**EXERCISE GOAL:**
Repeat exactly the lines from the line containing "The height and width of the screenshot is (819, 1456)." through the last line of the records below, inclusive, and nothing else.
==== STUDY MATERIAL ====
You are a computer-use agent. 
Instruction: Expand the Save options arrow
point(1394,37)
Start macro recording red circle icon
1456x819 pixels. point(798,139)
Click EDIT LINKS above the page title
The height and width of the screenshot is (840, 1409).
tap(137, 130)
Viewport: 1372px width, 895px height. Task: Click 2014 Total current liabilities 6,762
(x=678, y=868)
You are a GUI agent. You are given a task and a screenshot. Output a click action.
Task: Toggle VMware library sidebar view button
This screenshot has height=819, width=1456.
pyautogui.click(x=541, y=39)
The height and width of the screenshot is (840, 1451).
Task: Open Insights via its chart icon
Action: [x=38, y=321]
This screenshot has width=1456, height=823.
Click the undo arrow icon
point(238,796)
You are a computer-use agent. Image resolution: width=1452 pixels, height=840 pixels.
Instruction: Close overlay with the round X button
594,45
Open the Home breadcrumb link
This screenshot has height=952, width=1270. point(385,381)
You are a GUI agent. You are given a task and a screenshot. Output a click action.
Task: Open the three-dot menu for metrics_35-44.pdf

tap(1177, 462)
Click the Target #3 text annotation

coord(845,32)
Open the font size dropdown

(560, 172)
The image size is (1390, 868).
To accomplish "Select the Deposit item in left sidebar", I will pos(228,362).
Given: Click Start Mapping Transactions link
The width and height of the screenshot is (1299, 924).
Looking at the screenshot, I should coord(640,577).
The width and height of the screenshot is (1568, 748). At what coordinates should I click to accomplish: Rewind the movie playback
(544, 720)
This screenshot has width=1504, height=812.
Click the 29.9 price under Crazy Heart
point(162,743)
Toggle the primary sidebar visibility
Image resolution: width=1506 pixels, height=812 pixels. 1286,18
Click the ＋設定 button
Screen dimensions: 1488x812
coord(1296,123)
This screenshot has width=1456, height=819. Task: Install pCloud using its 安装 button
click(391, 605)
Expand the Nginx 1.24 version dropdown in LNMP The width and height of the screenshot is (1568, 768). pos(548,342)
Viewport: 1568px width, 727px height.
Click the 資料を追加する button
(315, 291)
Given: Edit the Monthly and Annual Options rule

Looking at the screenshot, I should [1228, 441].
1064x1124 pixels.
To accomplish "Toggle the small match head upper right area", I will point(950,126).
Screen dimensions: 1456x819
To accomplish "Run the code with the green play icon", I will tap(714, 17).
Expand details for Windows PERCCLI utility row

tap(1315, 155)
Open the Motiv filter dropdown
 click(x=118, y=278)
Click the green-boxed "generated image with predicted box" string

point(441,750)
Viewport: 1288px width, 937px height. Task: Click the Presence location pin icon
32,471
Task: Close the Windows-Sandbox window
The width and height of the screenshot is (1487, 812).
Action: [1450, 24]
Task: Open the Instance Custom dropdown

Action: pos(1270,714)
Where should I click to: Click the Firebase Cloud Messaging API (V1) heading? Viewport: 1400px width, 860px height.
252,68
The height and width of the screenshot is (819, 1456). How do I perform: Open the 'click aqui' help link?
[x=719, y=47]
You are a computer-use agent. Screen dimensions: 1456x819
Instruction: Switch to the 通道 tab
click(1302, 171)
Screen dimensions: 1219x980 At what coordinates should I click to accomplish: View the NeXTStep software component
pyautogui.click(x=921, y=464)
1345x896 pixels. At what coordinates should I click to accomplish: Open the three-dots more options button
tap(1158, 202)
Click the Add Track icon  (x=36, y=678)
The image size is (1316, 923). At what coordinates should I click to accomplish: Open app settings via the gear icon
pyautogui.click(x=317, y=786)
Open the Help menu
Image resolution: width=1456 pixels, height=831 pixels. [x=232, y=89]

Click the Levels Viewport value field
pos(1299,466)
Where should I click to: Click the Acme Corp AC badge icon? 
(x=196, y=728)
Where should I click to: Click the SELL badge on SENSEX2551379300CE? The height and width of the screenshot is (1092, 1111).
====
**REPLY:**
The height and width of the screenshot is (819, 1456). How do I perform: Open the 'click aqui' help link?
[x=719, y=47]
You are a computer-use agent. Screen dimensions: 1456x819
Instruction: Switch to the 通道 tab
click(1302, 171)
Screen dimensions: 1219x980 At what coordinates should I click to accomplish: View the NeXTStep software component
pyautogui.click(x=921, y=464)
1345x896 pixels. At what coordinates should I click to accomplish: Open the three-dots more options button
tap(1158, 202)
Click the Add Track icon  (x=36, y=678)
The image size is (1316, 923). At what coordinates should I click to accomplish: Open app settings via the gear icon
pyautogui.click(x=317, y=786)
Open the Help menu
Image resolution: width=1456 pixels, height=831 pixels. [x=232, y=89]

Click the Levels Viewport value field
pos(1299,466)
Where should I click to: Click the Acme Corp AC badge icon? 
(x=196, y=728)
Where should I click to: Click the SELL badge on SENSEX2551379300CE? The height and width of the screenshot is (1092, 1111).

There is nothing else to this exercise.